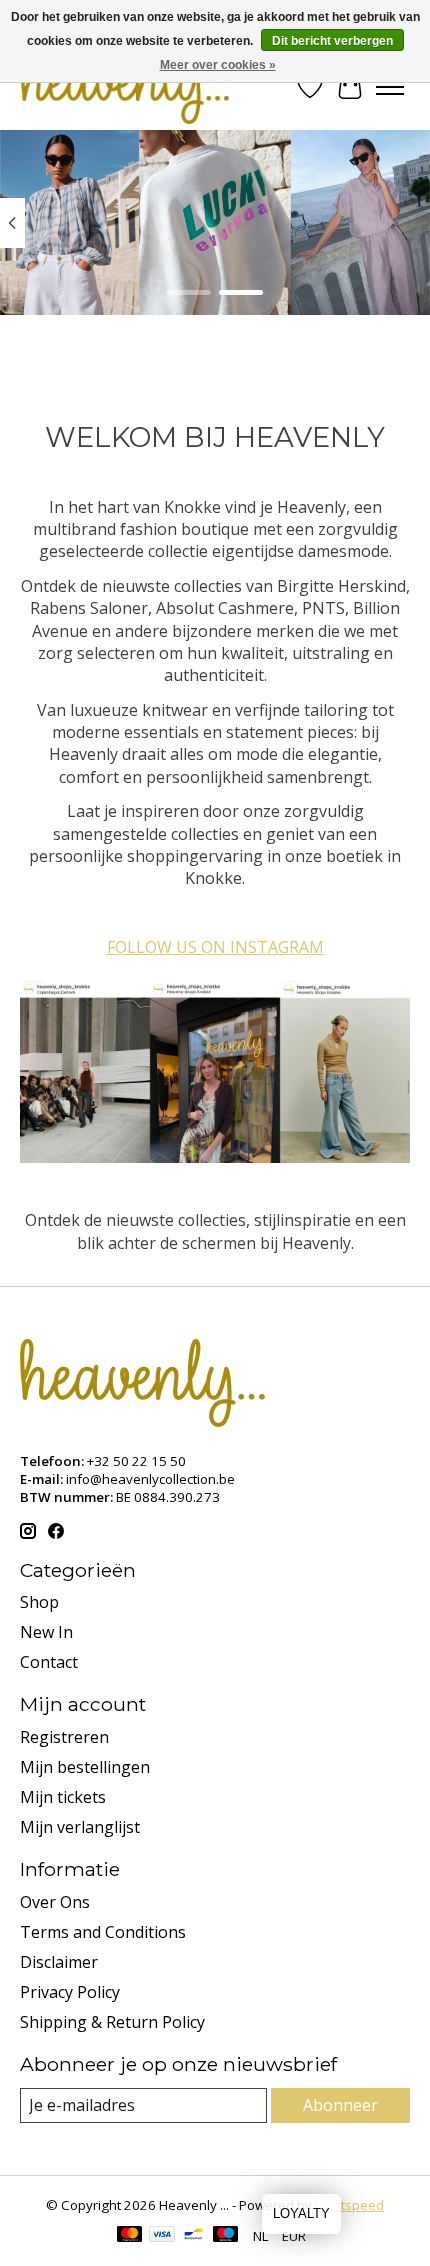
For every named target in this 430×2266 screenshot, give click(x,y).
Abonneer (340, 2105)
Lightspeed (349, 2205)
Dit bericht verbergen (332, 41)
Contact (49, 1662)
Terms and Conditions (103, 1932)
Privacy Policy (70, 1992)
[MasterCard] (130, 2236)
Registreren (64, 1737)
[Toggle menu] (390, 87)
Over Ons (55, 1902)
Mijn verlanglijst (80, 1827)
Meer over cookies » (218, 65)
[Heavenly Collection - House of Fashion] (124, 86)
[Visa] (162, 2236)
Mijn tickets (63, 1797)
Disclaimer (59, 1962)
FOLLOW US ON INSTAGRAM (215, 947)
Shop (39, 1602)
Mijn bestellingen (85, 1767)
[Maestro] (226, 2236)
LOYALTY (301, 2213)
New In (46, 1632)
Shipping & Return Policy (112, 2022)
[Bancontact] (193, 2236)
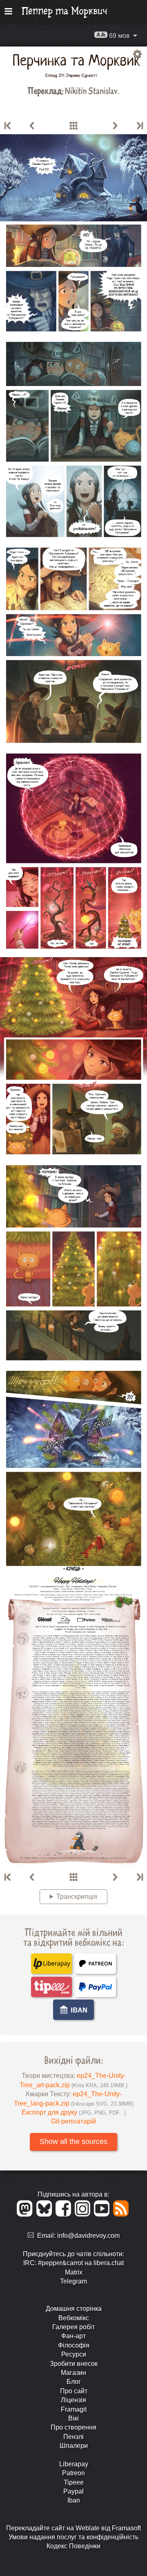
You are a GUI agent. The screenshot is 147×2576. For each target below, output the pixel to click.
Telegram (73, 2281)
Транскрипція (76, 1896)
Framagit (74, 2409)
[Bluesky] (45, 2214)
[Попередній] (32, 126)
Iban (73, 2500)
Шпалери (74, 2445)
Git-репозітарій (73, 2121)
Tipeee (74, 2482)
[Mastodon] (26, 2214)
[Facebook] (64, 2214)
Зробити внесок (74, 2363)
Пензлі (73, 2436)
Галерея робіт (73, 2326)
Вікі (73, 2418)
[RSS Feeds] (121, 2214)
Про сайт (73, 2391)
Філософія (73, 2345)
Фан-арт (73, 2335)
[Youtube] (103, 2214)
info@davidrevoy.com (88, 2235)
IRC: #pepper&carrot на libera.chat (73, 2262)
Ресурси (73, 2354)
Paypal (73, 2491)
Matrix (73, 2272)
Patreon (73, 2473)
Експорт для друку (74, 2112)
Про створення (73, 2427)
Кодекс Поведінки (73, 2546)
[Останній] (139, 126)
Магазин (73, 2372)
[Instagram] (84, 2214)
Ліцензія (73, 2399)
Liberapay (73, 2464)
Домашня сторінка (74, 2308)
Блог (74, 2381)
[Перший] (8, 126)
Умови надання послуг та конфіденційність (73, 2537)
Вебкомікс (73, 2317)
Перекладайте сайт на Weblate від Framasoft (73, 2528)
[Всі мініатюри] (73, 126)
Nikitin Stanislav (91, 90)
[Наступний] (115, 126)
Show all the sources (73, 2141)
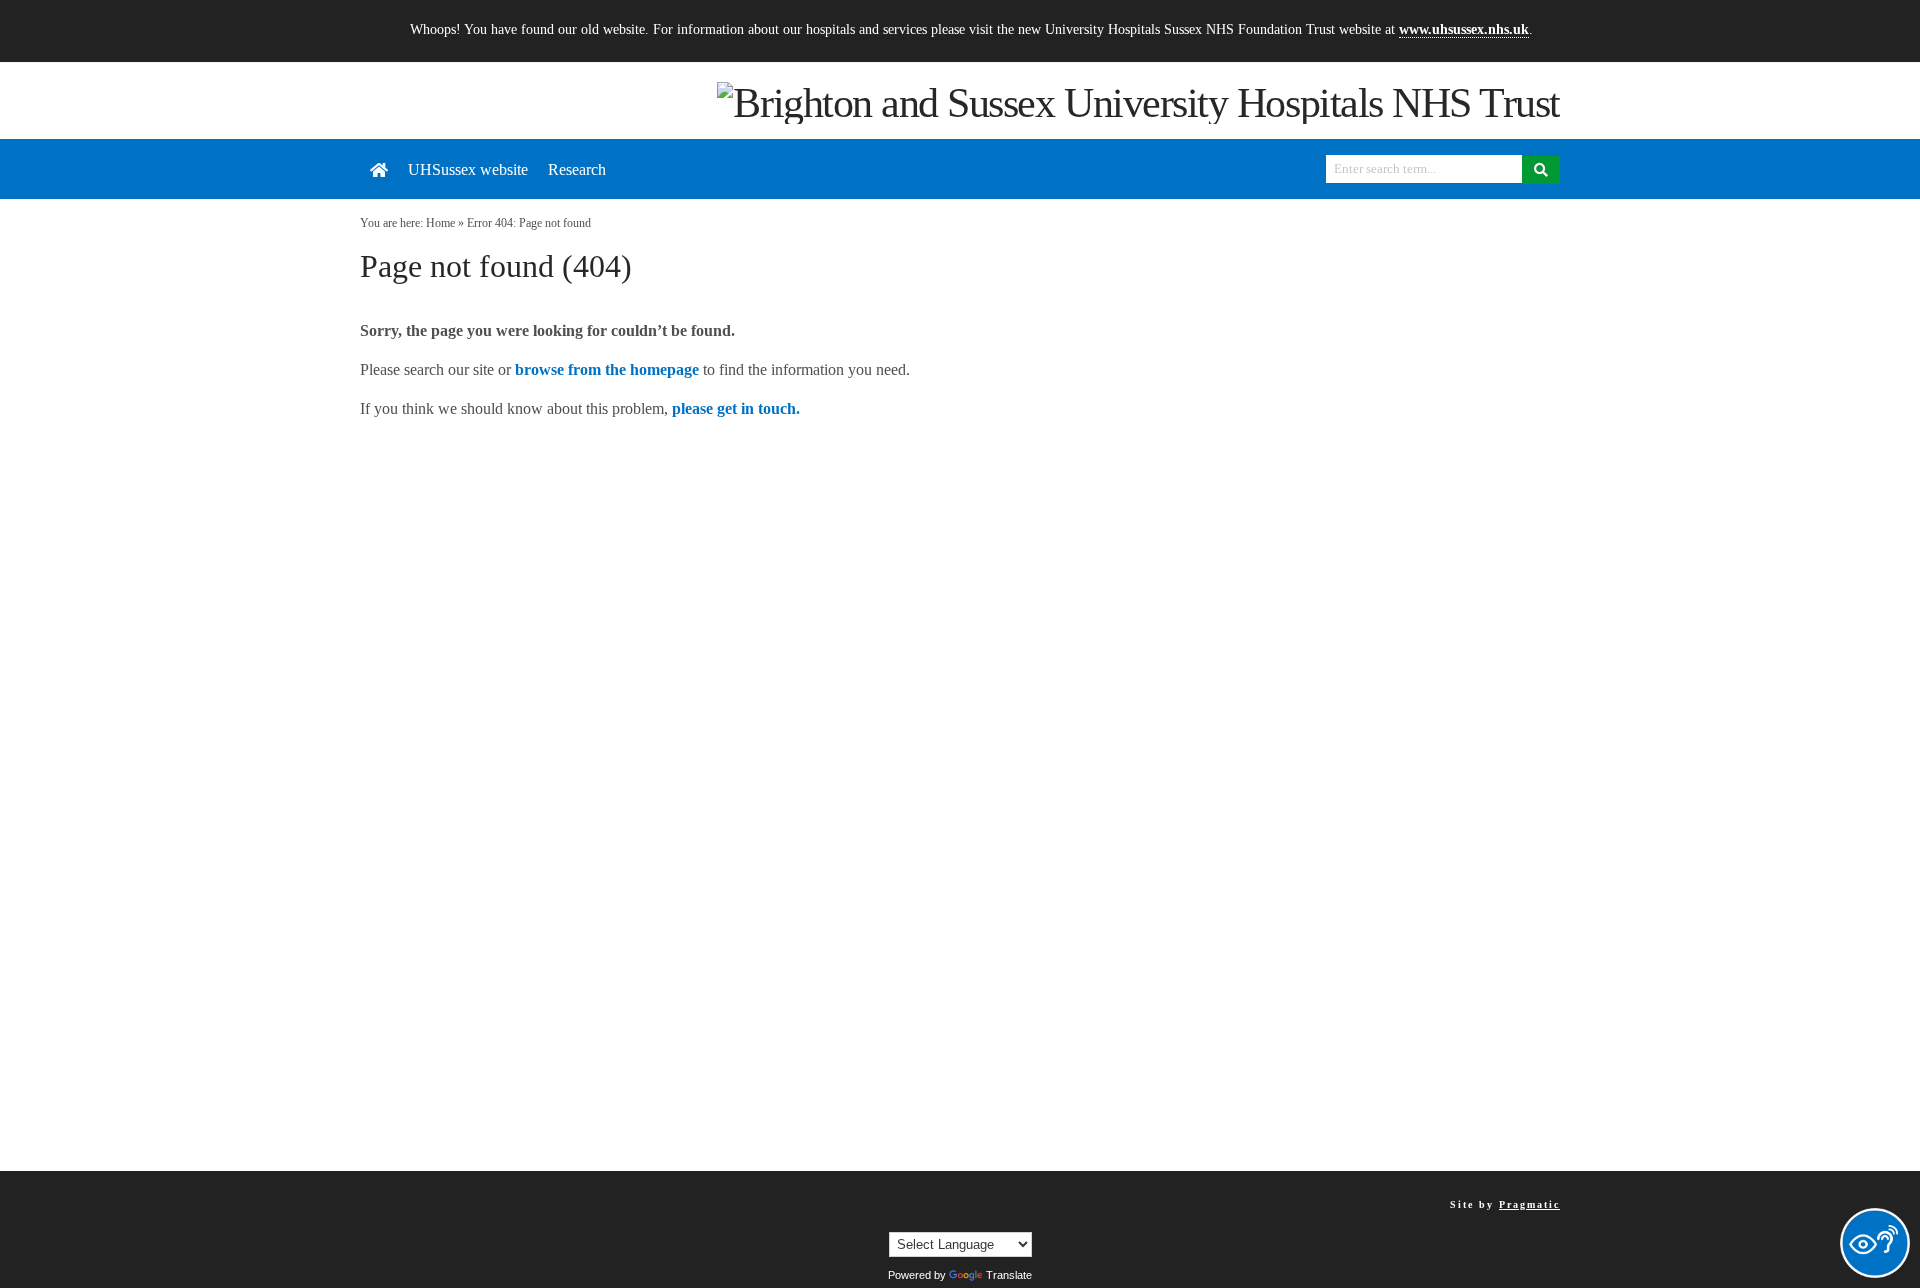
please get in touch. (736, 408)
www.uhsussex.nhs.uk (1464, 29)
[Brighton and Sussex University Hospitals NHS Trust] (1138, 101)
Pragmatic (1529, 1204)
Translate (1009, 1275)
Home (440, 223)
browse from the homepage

**Problem to solve**
Within the records, filter for lines that contain the word "сайт" and show each one.

**Your solution**
Про сайт (73, 2391)
Перекладайте сайт на Weblate від Framasoft (73, 2528)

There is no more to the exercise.